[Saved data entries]

====================

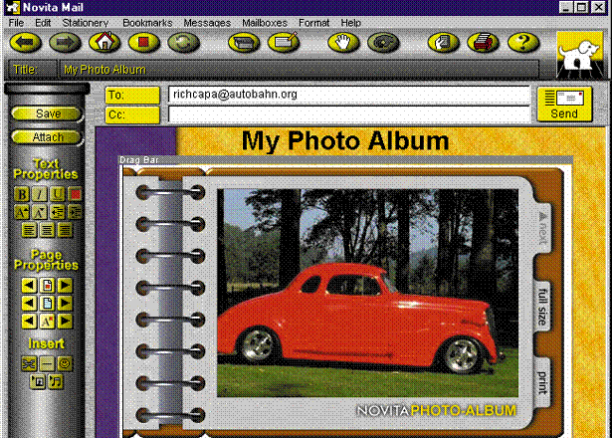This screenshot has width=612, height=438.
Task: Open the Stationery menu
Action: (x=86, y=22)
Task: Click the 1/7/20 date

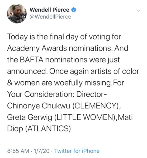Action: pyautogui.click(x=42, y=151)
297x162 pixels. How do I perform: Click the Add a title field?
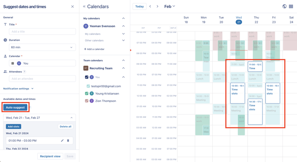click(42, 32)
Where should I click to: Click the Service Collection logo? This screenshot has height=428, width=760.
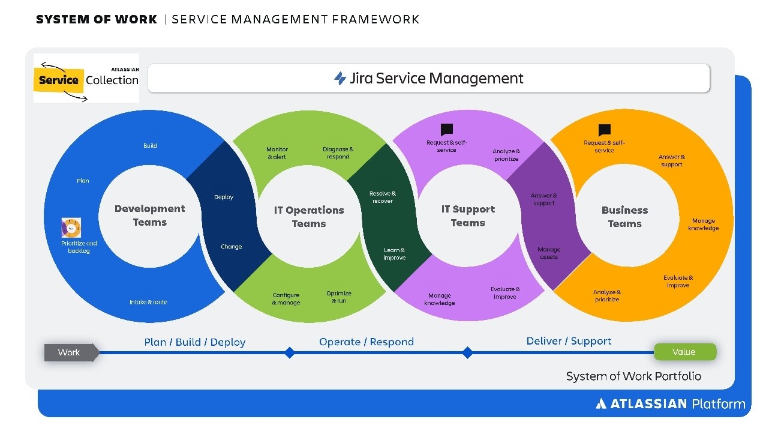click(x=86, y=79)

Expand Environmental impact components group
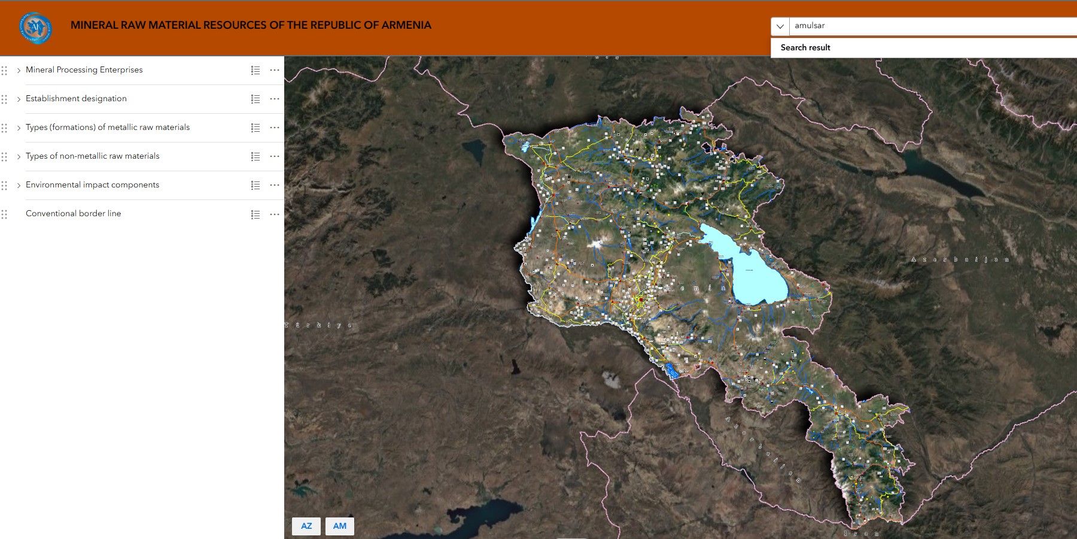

====================

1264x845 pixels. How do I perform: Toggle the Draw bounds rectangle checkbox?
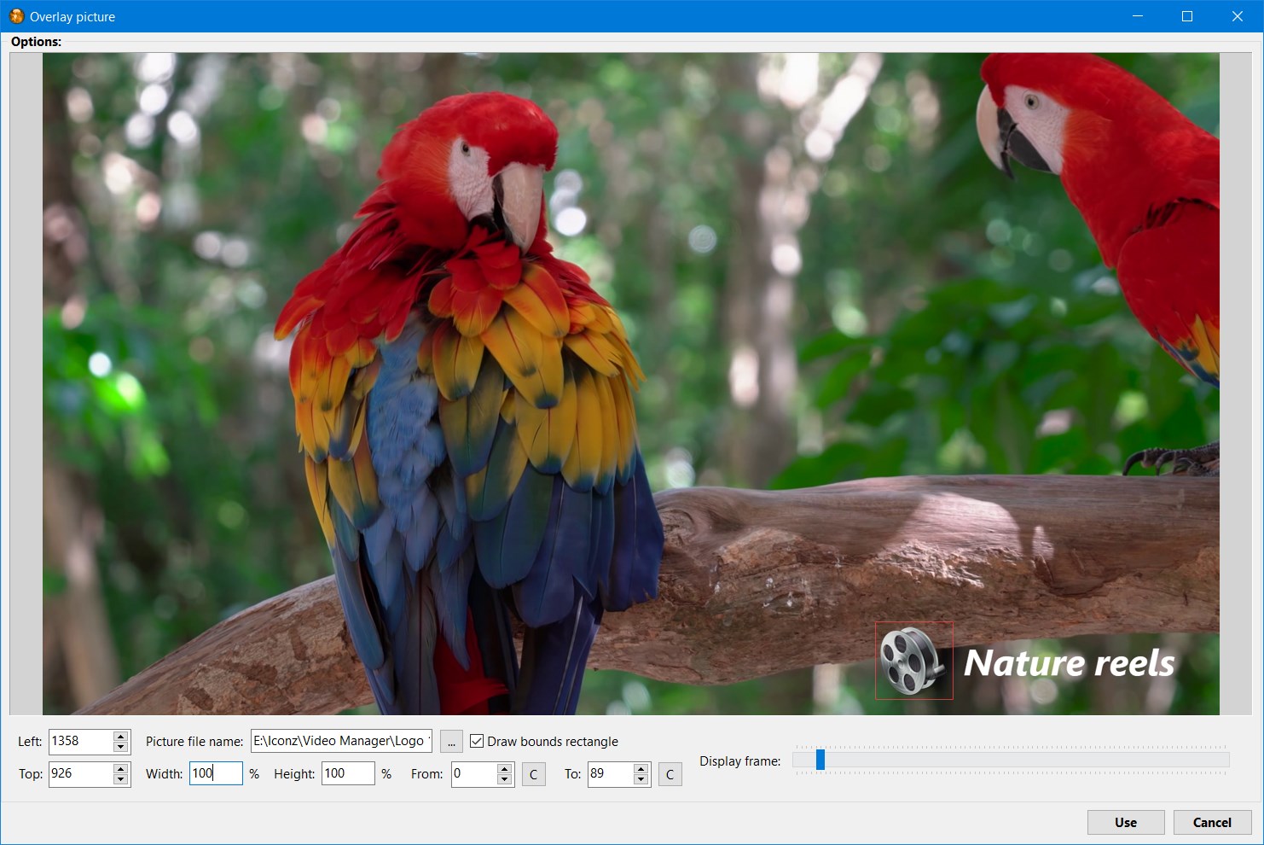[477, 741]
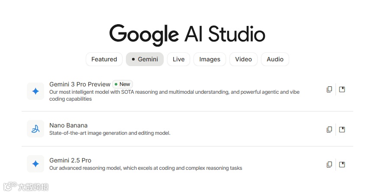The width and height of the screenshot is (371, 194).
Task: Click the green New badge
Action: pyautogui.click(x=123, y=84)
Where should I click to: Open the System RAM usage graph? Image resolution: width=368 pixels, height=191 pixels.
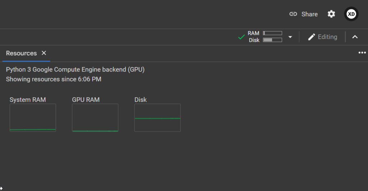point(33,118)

====================

WHAT IS EXPECTED:
What is wanted is an exact copy of the lines above from the one containing "297x162 pixels. How" through the one containing "Expand Environmental impact components group", with no pictures in it.

ANSWER TO THE EXERCISE:
297x162 pixels. How do I perform: Click the Add a title field?
click(42, 32)
Where should I click to: Click the Service Collection logo? This screenshot has height=428, width=760.
click(x=86, y=79)

Expand Environmental impact components group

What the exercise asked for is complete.